Method. A group of three fasted females was treated with the test material at a dose level of 300 mg/kg bodyweight. Based on the results from this dose level further groups of fasted females were treated at dose levels of 2000 and 300 mg/kg bodyweight. Dosing was performed sequentially. The test material was administered orally as a solution in arachis oil BP for the 300 mg/kg dose level and orally undiluted for the 2000 mg/kg dose level. Clinical signs and bodyweight development were monitored during the study. All animals were subjected to gross necropsy.

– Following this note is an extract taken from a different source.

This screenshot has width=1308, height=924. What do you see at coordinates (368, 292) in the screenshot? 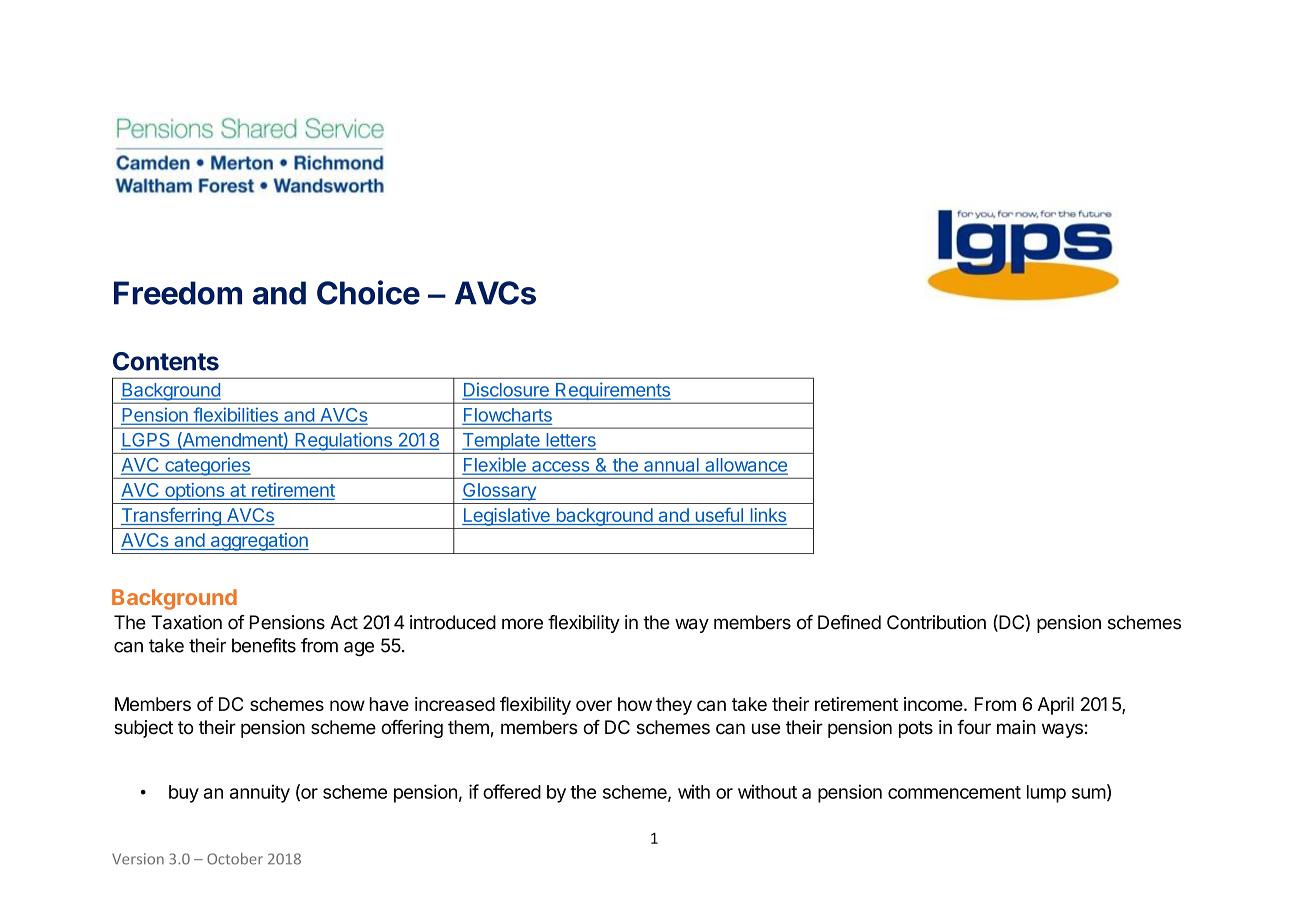
I see `Choice` at bounding box center [368, 292].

Mortality. There were no deaths noted in animals treated at a dose level of 300 mg/kg. All animals treated at a dose level of 2000 mg/kg were found dead two, four hours or one day after dosing.

Clinical Observations. There were no signs of systemic toxicity noted in animals treated at a dose level of 300 mg/kg. Signs of systemic toxicity noted in animals treated at a dose level of 2000 mg/kg were hunched posture, lethargy, ataxia, pilo-erection and decreased respiratory rate.

Bodyweight. The surviving animals showed expected gains in bodyweight over the study period.

Necropsy. Abnormalities noted at necropsy of animals that died during the study were haemorrhagic or abnormally red lungs, dark liver, dark kidneys, gaseous stomach and haemorrhage, ulceration and epithelial sloughing of the gastric mucosa. No abnormalities were noted at necropsy of animals that were killed at the end of the study.

Conclusion. The acute oral median lethal dose (LD50) of the test material in the female Sprague-Dawley CD strain rat was approximately 775 mg/kg bodyweight (Globally Harmonised Classification System Category 4 >300 and < 2000 mg/kg bw).